MSD board takes its oversight duties seriously, chairman writes

To the editor:

Contrary to a letter to the editor published in Call Newspapers on April 19, the Board of Trustees of the Metropolitan St. Louis Sewer District is fully engaged in the business of the district and takes it oversight duties very seriously.

The board actively reviews in depth every aspect of MSD’s work, including capital, legal, operational and other expenditures. All meetings of the board are posted on MSD’s Web site and are open to the public in accordance with Missouri’s Sunshine Law.

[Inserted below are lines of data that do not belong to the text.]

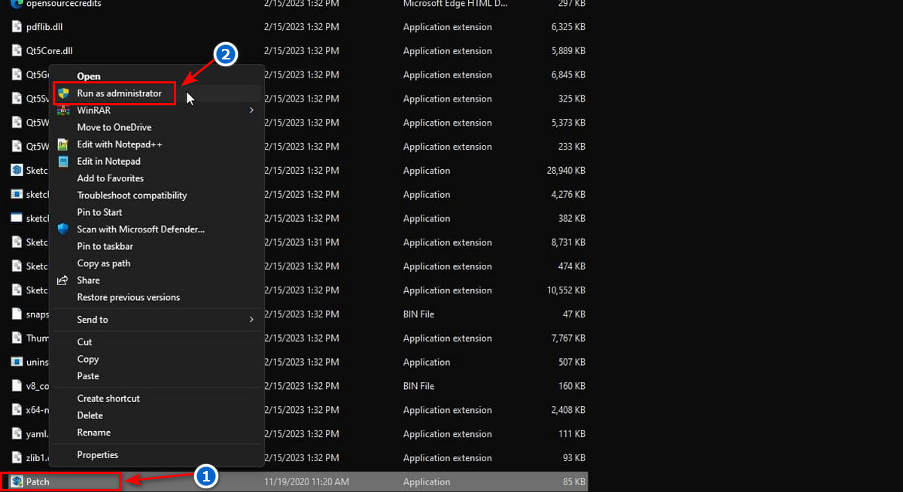903x492 pixels.
Task: Choose Copy as path
Action: (103, 263)
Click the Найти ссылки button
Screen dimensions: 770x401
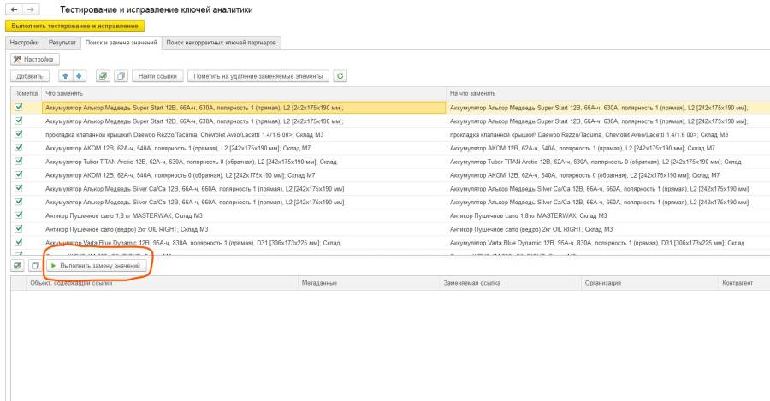click(x=157, y=77)
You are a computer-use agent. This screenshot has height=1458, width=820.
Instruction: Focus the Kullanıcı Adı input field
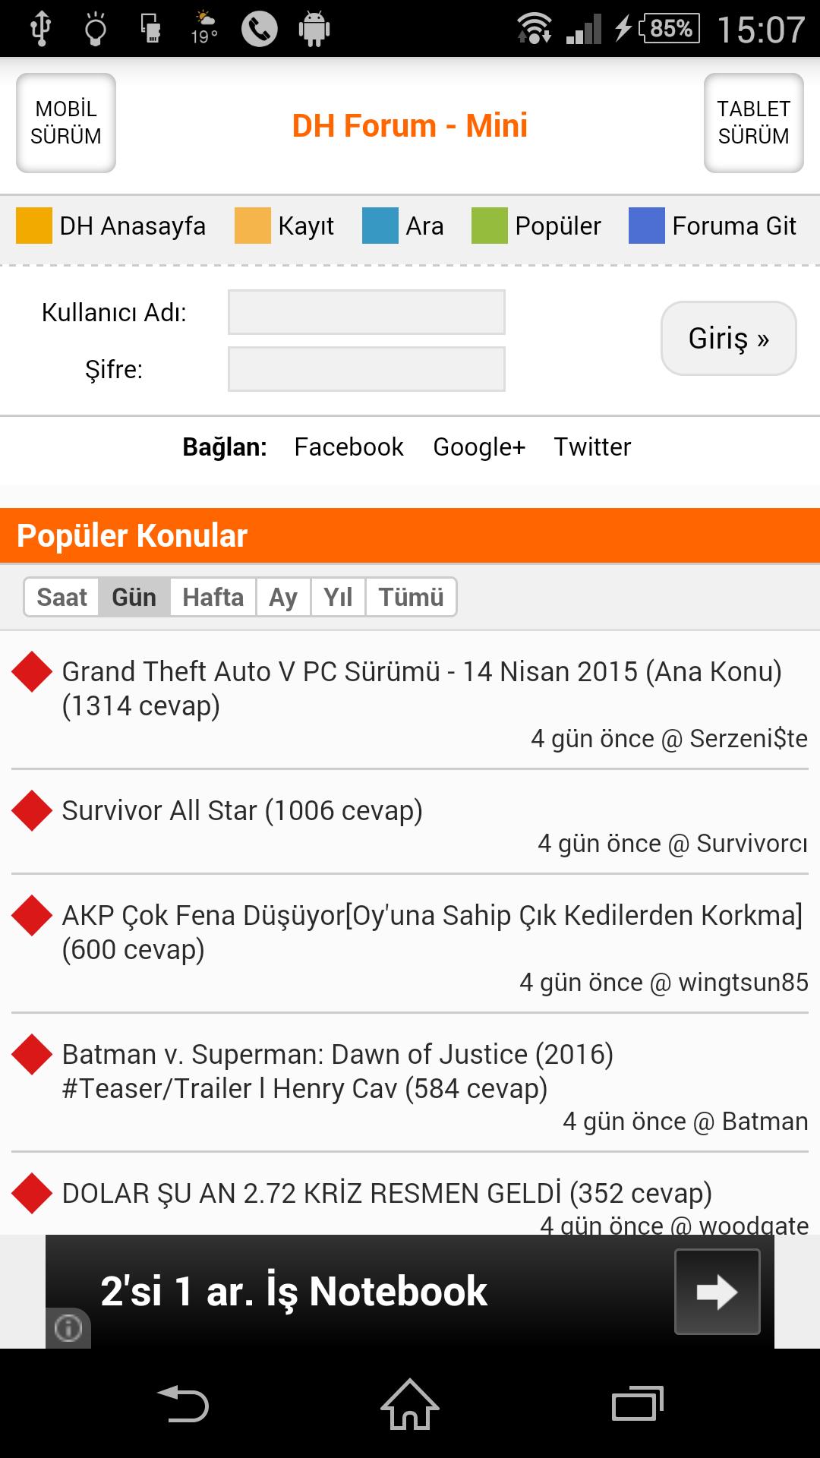pos(367,312)
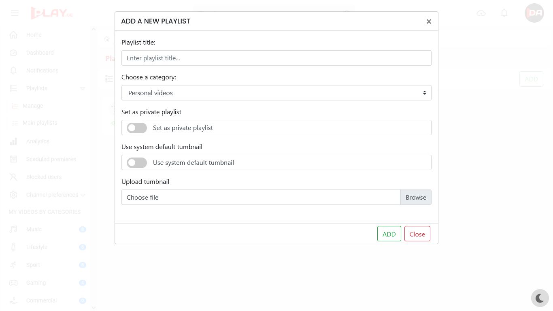553x311 pixels.
Task: Click the red Close button
Action: [417, 234]
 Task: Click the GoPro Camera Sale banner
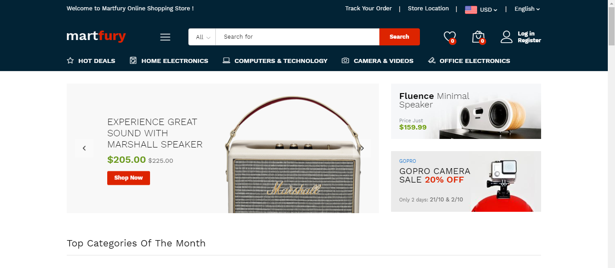coord(466,181)
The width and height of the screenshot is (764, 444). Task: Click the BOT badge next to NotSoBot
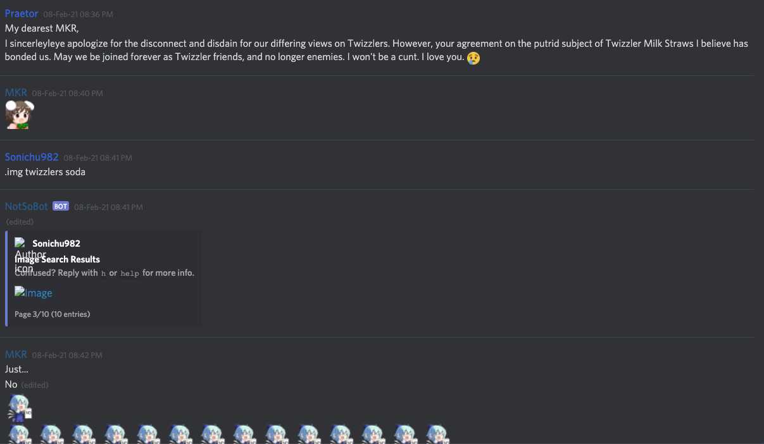click(x=61, y=206)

The author of the letter chooses to distort and oversimplify several issues, ignoring important facts. These are the facts:

• Fact — The district is implementing the Lower Meramec Program in south county.

This construction program includes a wastewater treatment plant, a pump station, a tunnel that runs 200 feet below ground and assorted sewer work. In 1985, the entire program was priced at $73 million. Twenty years of inflation increased that number significantly.

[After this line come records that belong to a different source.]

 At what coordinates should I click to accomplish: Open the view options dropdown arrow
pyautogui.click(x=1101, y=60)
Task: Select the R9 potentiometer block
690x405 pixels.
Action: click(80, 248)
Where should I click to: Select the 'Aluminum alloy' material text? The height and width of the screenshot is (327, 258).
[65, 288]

Since 1985, south county has also grown tremendously — increased treatment capacity, odor controls, aesthetic features and additional sewer work not envisioned in 1985 had to be included in the current design of the program.

Costs related to safety were also incurred during construction of the tunnel and pump station. This has raised the price of the entire program to $230 million in 2006 dollars. The cost of the treatment plant by itself is $80.5 million.

In 1997, MSD proposed to state regulators an alternate solution to the growing wastewater needs of south county that entailed only a wastewater treatment plant and a pump station.

This proposed solution was offered as a cost-saving alternative to today’s Lower Meramec Program and was estimated to cost $63 million. The Missouri Department of Natural Resources said “no” to this proposal and instructed MSD to proceed with the current Lower Meramec Program.

The cost for the alternate proposal is in no way, shape, or form, connected to work that we are doing today. These facts have been laid out and explained numerous times to the author of the letter in public meetings.

• Fact — MSD does not award “no-bid” contracts for design and engineering work. MSD uses a selection process that takes into account both ability and cost.

MSD’s process is laid out in accordance with federal guidelines and the laws of the state of Missouri — specifically Chapter 8 of the Missouri Revised Statutes. We award the majority of engineering and design contracts in July of each year, which leads to a disproportionate amount of non-construction work being awarded at one time.

• Fact — In 2002, MSD purchased out of foreclosure a building at 2350 Market St. This purchase was made in lieu of spending $9 million on electrical, asbestos, heating/cooling and space expansion work required at our former administration building.

When the costs of long-planned, space-expanding renovations at the Market Street building are combined with rental income received from building tenants and income received from the sale of two vacated properties, the cost to move to the new building will be approximately $4.5 million — a savings of $4.5 million to our ratepayers.

• Fact — MSD has an in-house legal staff of five attorneys, one paralegal and one administrative assistant. This staff is assisted by eight outside law firms that specialize in environmental, collections, legislative, employee benefits, bond issuance and other complex areas of the law.

Thus far during fiscal 2006, our legal department has handled 3,906 separate legal matters and spent approximately $234,438.21 on outside legal services. Firms are selected using a public Request For Proposals, or RFP, process that is open and accountable to public scrutiny.

The author of the letter to the editor is a frequent critic of MSD, which is his right as a member of the public. While we welcome public input and should be held accountable for our actions, criticism should be based on fact and not a distortion of truth. In supporting or discrediting how this board oversees MSD, all parties should be held accountable for the statements that they make. For the board’s part, we choose to use verifiable facts when speaking of MSD’s accountability — not unsubstantiated rhetoric and innuendo.

Every second Tuesday of the month, MSD’s Board of Trustees holds its regular meeting. These meetings are held at MSD’s administrative offices at 2350 Market St., St. Louis, Mo. 63108. The public session of each meeting generally begins at 5 p.m.

We invite members of the public to observe these proceedings and judge our accountability firsthand.